Document Type : Research Article


1 M.Sc. Student, Department of Physics, Faculty of science, University of Hormozgan, Bandar Abbas, Iran

2 Assistant Professor, Department of Physics, Faculty of science, University of Hormozgan, Bandar Abbas, Iran


The Sanandaj-Sirjan Zone (SSZ) extends ~1500 km from the northwest (Sanandaj) to southeast (Sirjan) parallel to the Zagros Fold Thrust belt with average width of 150–200 km. This zone is a metamorphic–magmatic belt, associated with the Zagros Orogen and part of the Alpine-Himalayan orogenic system in Iran.

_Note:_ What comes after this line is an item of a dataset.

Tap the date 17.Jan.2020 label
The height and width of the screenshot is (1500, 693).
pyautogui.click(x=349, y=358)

Its limits on either side are marked with discontinuously preserved ophiolites including the following: (1) the Neyriz-Kermanshah ophiolite situated on the northern edge of the Zagros Mountains and (2) the Khoy and Nain-Baft ophiolite complexes to the northeast (Stöcklin, 1981).
The rocks in this zone are the most highly deformed of the Zagros belt and share the NW–SE trend of surrounding structures. The zone is dominated by Mesozoic rocks; Palaeozoic rocks are generally rare but are common in the southeast (Berberian, 1995). The SSZ is characterized by metamorphosed and complexly deformed rocks associated with abundant deformed and undeformed plutons, as well as widespread Mesozoic volcanic. The ophiolites are generally regarded as preserving a record of an ocean basin or basins that lay between these elements in Mesozoic through mid-Cenozoic time, as a whole referred to as the Neotethys Ocean, with the Eurasian continent to the north, and Gondwana-land to the south (e.g., Stöcklin, 1974; Sengör, 1979; Berberian and King, 1981; Stampfli and Borel, 2002; Agard et al., 2011).

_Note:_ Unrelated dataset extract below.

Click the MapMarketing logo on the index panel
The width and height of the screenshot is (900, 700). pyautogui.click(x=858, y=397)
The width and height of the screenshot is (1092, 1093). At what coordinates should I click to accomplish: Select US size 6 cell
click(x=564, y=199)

Faryab region in the Sanandaj-Sirjan zone is located in a very tectonically active zone, materialized by highly deformed metamorphic rocks, colored melange and ultramafic-mafic complexes.

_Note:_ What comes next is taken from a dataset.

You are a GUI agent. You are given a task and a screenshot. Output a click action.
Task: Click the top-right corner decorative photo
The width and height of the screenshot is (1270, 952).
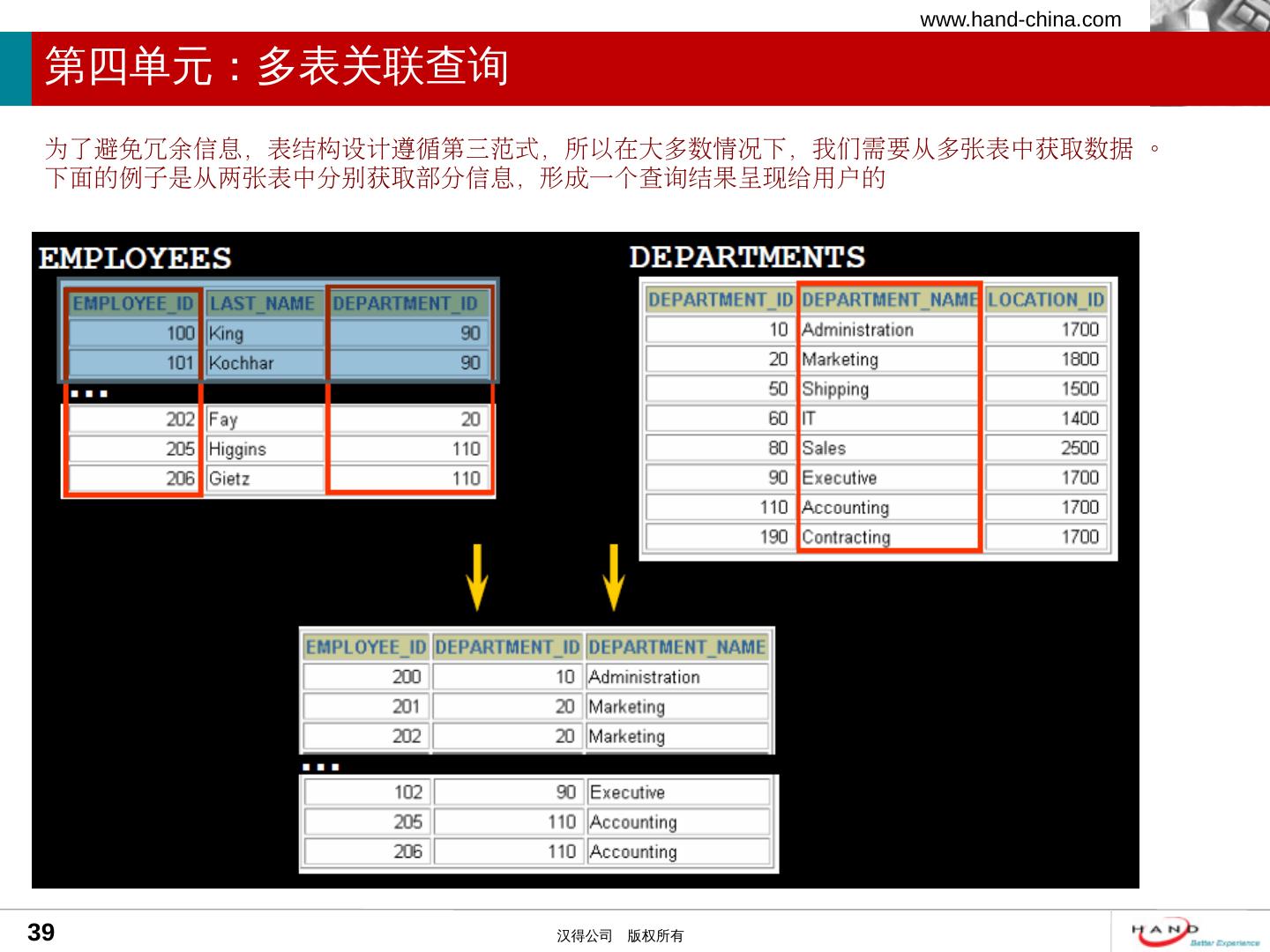1209,16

An earthquake with magnitude Mw 6.0 occurred on the Faryab region, on the southeastern part of Sanandaj-Sirjan, on February 28, 2006. Aftershocks of this earthquake were used to study Love wave's group velocity. Seismic surface wave tomography of short-period dispersion curves is a useful method for studying the shallow structures of the Earth.
The main aim of this study is to apply the group velocity dispersion to Faryab region, southeast of Sanandaj-Sirjan zone, to calculate the two-dimentional Love wave group velocity tomography.
We have analyzed surface wave dispersion curves of 2616 waveforms of 437 aftershocks, (figure 1). These aftershocks were recorded by a local temporary network including 9 short period station that were installed by International Institute of Earthquake Engineering and Seismology (IIEES) during 28 Feb. 2006 to 30 Mar. 2006. The temporary stations were equipped with Guralp CMG-6TD velocity seismometer with flat frequency response between 0.1 – 50 Hz. The epicentral distance and magnitude of earthquakes were less than 50 km and larger than 1.5, respectively. The dispersion curves were calculated in the period range between 0.1 seconds to 10 of seconds, which corresponded to the shallow structure of upper crust including sedimentary layers. Surface wave tomography was also performed to estimate the two-dimensional group velocity maps of Love waves in the Faryab region. The isolated surface wave fundamental modes (and group velocity dispersion curves) have been analyzed using linear inversion method for estimation of 2D tomography maps (Yanovskaya-Ditmar; 1990). Based on the ray coverage inside the 2 × 2 km cells in the region, the estimated minimum dimension of distinct heterogeneities was about 5 km.
There are numerous anomalies in tomography maps. The range of Love waves velocity has two part: in periods shorter than 3 seconds, the velocity ranges from 0.5 to 3 km/s, and in periods above 3 second, the velocity ranges are 0.2- 1.5 km/s. It seems that in this area we are faced with two different crusts: oceanic and continental crust. Waves with a period shorter than 3 seconds pass shallower part of the crust, seem to be related to the oceanic crust that confirmed by evidence of some rocks such as Gabbro, peridotite, and ophiolites, that are exposed on the surface (figure 4). Under this oceanic layer, there is some soft sediment of continental crust. Waves with a period more than 3 seconds travel through these soft materials.